### Collected data
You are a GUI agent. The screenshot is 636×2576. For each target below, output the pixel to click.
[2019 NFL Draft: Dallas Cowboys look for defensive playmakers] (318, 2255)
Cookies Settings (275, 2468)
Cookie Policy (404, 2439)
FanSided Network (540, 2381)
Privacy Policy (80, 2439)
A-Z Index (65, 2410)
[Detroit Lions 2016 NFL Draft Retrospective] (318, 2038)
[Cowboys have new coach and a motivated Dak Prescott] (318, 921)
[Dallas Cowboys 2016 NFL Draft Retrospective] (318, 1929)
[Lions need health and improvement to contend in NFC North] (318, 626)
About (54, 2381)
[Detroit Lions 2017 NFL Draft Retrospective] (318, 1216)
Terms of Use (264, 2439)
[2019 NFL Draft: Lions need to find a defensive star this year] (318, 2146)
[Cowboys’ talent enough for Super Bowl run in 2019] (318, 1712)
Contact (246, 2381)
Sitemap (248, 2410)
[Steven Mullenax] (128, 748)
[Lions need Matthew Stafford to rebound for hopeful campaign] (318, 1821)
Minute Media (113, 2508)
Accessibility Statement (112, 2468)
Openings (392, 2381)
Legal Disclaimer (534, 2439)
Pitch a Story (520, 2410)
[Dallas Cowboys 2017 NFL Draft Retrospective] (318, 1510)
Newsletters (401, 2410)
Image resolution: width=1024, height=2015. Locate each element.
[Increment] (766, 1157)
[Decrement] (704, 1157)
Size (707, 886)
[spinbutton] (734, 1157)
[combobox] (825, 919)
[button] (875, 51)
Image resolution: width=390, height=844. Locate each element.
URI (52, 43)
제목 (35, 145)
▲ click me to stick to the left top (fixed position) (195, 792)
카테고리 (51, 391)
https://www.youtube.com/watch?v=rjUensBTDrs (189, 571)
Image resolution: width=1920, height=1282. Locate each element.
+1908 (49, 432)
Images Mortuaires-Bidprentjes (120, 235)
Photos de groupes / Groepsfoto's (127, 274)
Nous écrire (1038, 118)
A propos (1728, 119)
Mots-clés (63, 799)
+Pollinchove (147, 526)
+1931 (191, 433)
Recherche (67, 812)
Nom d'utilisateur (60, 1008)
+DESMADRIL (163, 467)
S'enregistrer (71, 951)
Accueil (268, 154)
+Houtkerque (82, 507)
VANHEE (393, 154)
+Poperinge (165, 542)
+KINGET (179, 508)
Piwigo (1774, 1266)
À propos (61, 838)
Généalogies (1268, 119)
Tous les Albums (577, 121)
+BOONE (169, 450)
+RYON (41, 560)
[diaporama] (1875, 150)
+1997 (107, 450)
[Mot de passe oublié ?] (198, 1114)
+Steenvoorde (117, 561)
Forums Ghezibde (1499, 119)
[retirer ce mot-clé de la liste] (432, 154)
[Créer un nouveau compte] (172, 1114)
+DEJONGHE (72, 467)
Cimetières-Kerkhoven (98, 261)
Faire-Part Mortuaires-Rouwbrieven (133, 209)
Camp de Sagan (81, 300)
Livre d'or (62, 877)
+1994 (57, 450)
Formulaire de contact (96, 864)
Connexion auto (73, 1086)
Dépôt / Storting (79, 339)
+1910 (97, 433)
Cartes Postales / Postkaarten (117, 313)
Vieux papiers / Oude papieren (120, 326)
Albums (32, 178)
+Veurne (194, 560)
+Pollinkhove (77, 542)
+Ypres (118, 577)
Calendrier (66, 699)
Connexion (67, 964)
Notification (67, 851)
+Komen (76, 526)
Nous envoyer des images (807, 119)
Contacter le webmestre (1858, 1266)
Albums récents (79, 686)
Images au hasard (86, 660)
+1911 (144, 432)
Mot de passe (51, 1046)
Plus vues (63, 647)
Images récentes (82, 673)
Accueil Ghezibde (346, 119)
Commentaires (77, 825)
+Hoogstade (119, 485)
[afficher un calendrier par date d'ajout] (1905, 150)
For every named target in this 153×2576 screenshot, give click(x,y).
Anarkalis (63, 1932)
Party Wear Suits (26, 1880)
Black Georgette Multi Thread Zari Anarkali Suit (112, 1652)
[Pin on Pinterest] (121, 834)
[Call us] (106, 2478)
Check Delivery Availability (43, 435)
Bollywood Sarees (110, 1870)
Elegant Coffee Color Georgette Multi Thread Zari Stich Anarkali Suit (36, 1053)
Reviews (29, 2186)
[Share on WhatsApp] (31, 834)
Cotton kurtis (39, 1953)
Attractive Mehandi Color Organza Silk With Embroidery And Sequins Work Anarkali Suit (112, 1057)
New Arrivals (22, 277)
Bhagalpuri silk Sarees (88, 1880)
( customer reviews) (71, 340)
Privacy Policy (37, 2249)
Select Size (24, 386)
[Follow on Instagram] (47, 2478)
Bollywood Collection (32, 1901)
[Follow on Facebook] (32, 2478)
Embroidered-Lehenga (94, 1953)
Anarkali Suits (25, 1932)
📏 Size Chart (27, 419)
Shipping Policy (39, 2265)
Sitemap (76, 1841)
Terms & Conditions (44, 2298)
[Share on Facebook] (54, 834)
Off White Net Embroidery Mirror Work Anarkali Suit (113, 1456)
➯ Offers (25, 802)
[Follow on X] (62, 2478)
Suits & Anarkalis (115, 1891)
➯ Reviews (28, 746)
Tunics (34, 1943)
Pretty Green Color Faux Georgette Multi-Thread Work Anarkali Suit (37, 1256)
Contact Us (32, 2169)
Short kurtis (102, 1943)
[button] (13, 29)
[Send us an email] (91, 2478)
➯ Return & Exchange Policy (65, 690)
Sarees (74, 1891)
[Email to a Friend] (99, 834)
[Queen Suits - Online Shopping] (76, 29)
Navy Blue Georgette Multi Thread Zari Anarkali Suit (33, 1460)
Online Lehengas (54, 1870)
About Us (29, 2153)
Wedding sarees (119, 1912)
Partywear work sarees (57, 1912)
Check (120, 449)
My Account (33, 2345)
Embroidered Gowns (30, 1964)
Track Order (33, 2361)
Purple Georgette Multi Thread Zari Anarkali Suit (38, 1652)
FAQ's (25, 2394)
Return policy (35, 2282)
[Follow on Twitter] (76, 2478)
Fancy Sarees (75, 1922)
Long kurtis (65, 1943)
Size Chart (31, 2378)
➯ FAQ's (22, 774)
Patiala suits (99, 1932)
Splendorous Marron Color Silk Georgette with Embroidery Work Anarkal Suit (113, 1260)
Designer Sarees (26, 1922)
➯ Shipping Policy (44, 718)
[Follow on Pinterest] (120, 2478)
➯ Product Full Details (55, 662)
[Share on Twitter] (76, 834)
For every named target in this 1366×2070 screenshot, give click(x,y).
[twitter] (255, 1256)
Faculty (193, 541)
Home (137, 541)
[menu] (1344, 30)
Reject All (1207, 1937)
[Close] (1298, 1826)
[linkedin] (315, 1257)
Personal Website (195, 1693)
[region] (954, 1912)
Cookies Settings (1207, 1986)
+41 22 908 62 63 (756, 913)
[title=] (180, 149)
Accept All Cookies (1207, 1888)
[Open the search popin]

### HOW TO COMPLETE THIS TASK
Above are the records; retype every one exactly.

### RESPONSE TO THE EXERCISE
You are a GUI agent. The screenshot is 636×2576. For each target below, output the pixel to click.
[2019 NFL Draft: Dallas Cowboys look for defensive playmakers] (318, 2255)
Cookies Settings (275, 2468)
Cookie Policy (404, 2439)
FanSided Network (540, 2381)
Privacy Policy (80, 2439)
A-Z Index (65, 2410)
[Detroit Lions 2016 NFL Draft Retrospective] (318, 2038)
[Cowboys have new coach and a motivated Dak Prescott] (318, 921)
[Dallas Cowboys 2016 NFL Draft Retrospective] (318, 1929)
[Lions need health and improvement to contend in NFC North] (318, 626)
About (54, 2381)
[Detroit Lions 2017 NFL Draft Retrospective] (318, 1216)
Terms of Use (264, 2439)
[2019 NFL Draft: Lions need to find a defensive star this year] (318, 2146)
[Cowboys’ talent enough for Super Bowl run in 2019] (318, 1712)
Contact (246, 2381)
Sitemap (248, 2410)
[Steven Mullenax] (128, 748)
[Lions need Matthew Stafford to rebound for hopeful campaign] (318, 1821)
Minute Media (113, 2508)
Accessibility Statement (112, 2468)
Openings (392, 2381)
Legal Disclaimer (534, 2439)
Pitch a Story (520, 2410)
[Dallas Cowboys 2017 NFL Draft Retrospective] (318, 1510)
Newsletters (401, 2410)
Image resolution: width=1024, height=2015. Locate each element.
[Increment] (766, 1157)
[Decrement] (704, 1157)
Size (707, 886)
[spinbutton] (734, 1157)
[combobox] (825, 919)
[button] (875, 51)
Image resolution: width=390, height=844. Locate each element.
URI (52, 43)
제목 (35, 145)
▲ click me to stick to the left top (fixed position) (195, 792)
카테고리 (51, 391)
https://www.youtube.com/watch?v=rjUensBTDrs (189, 571)
Image resolution: width=1920, height=1282. Locate each element.
+1908 (49, 432)
Images Mortuaires-Bidprentjes (120, 235)
Photos de groupes / Groepsfoto's (127, 274)
Nous écrire (1038, 118)
A propos (1728, 119)
Mots-clés (63, 799)
+Pollinchove (147, 526)
+1931 (191, 433)
Recherche (67, 812)
Nom d'utilisateur (60, 1008)
+DESMADRIL (163, 467)
S'enregistrer (71, 951)
Accueil (268, 154)
+Houtkerque (82, 507)
VANHEE (393, 154)
+Poperinge (165, 542)
+KINGET (179, 508)
Piwigo (1774, 1266)
À propos (61, 838)
Généalogies (1268, 119)
Tous les Albums (577, 121)
+BOONE (169, 450)
+RYON (41, 560)
[diaporama] (1875, 150)
+1997 (107, 450)
[Mot de passe oublié ?] (198, 1114)
+Steenvoorde (117, 561)
Forums Ghezibde (1499, 119)
[retirer ce mot-clé de la liste] (432, 154)
[Créer un nouveau compte] (172, 1114)
+DEJONGHE (72, 467)
Cimetières-Kerkhoven (98, 261)
Faire-Part Mortuaires-Rouwbrieven (133, 209)
Camp de Sagan (81, 300)
Livre d'or (62, 877)
+1994 (57, 450)
Formulaire de contact (96, 864)
Connexion auto (73, 1086)
Dépôt / Storting (79, 339)
+1910 (97, 433)
Cartes Postales / Postkaarten (117, 313)
Vieux papiers / Oude papieren (120, 326)
Albums (32, 178)
+Veurne (194, 560)
+Pollinkhove (77, 542)
+Ypres (118, 577)
Calendrier (66, 699)
Connexion (67, 964)
Notification (67, 851)
+Komen (76, 526)
Nous envoyer des images (807, 119)
Contacter le webmestre (1858, 1266)
Albums récents (79, 686)
Images au hasard (86, 660)
+1911 (144, 432)
Mot de passe (51, 1046)
Plus vues (63, 647)
Images récentes (82, 673)
Accueil Ghezibde (346, 119)
Commentaires (77, 825)
+Hoogstade (119, 485)
[afficher un calendrier par date d'ajout] (1905, 150)
For every named target in this 153×2576 screenshot, give click(x,y).
Anarkalis (63, 1932)
Party Wear Suits (26, 1880)
Black Georgette Multi Thread Zari Anarkali Suit (112, 1652)
[Pin on Pinterest] (121, 834)
[Call us] (106, 2478)
Check Delivery Availability (43, 435)
Bollywood Sarees (110, 1870)
Elegant Coffee Color Georgette Multi Thread Zari Stich Anarkali Suit (36, 1053)
Reviews (29, 2186)
[Share on WhatsApp] (31, 834)
Cotton kurtis (39, 1953)
Attractive Mehandi Color Organza Silk With Embroidery And Sequins Work Anarkali Suit (112, 1057)
New Arrivals (22, 277)
Bhagalpuri silk Sarees (88, 1880)
( customer reviews) (71, 340)
Privacy Policy (37, 2249)
Select Size (24, 386)
[Follow on Instagram] (47, 2478)
Bollywood Collection (32, 1901)
[Follow on Facebook] (32, 2478)
Embroidered-Lehenga (94, 1953)
Anarkali Suits (25, 1932)
📏 Size Chart (27, 419)
Shipping Policy (39, 2265)
Sitemap (76, 1841)
Terms & Conditions (44, 2298)
[Share on Facebook] (54, 834)
Off White Net Embroidery Mirror Work Anarkali Suit (113, 1456)
➯ Offers (25, 802)
[Follow on X] (62, 2478)
Suits & Anarkalis (115, 1891)
➯ Reviews (28, 746)
Tunics (34, 1943)
Pretty Green Color Faux Georgette Multi-Thread Work Anarkali Suit (37, 1256)
Contact Us (32, 2169)
Short kurtis (102, 1943)
[button] (13, 29)
[Send us an email] (91, 2478)
➯ Return & Exchange Policy (65, 690)
Sarees (74, 1891)
[Email to a Friend] (99, 834)
[Queen Suits - Online Shopping] (76, 29)
Navy Blue Georgette Multi Thread Zari Anarkali Suit (33, 1460)
Online Lehengas (54, 1870)
About Us (29, 2153)
Wedding sarees (119, 1912)
Partywear work sarees (57, 1912)
Check (120, 449)
My Account (33, 2345)
Embroidered Gowns (30, 1964)
Track Order (33, 2361)
Purple Georgette Multi Thread Zari Anarkali Suit (38, 1652)
FAQ's (25, 2394)
Return policy (35, 2282)
[Follow on Twitter] (76, 2478)
Fancy Sarees (75, 1922)
Long kurtis (65, 1943)
Size Chart (31, 2378)
➯ FAQ's (22, 774)
Patiala suits (99, 1932)
Splendorous Marron Color Silk Georgette with Embroidery Work Anarkal Suit (113, 1260)
Designer Sarees (26, 1922)
➯ Shipping Policy (44, 718)
[Follow on Pinterest] (120, 2478)
➯ Product Full Details (55, 662)
[Share on Twitter] (76, 834)
For every named target in this 1366×2070 screenshot, give click(x,y).
[twitter] (255, 1256)
Faculty (193, 541)
Home (137, 541)
[menu] (1344, 30)
Reject All (1207, 1937)
[Close] (1298, 1826)
[linkedin] (315, 1257)
Personal Website (195, 1693)
[region] (954, 1912)
Cookies Settings (1207, 1986)
+41 22 908 62 63 (756, 913)
[title=] (180, 149)
Accept All Cookies (1207, 1888)
[Open the search popin]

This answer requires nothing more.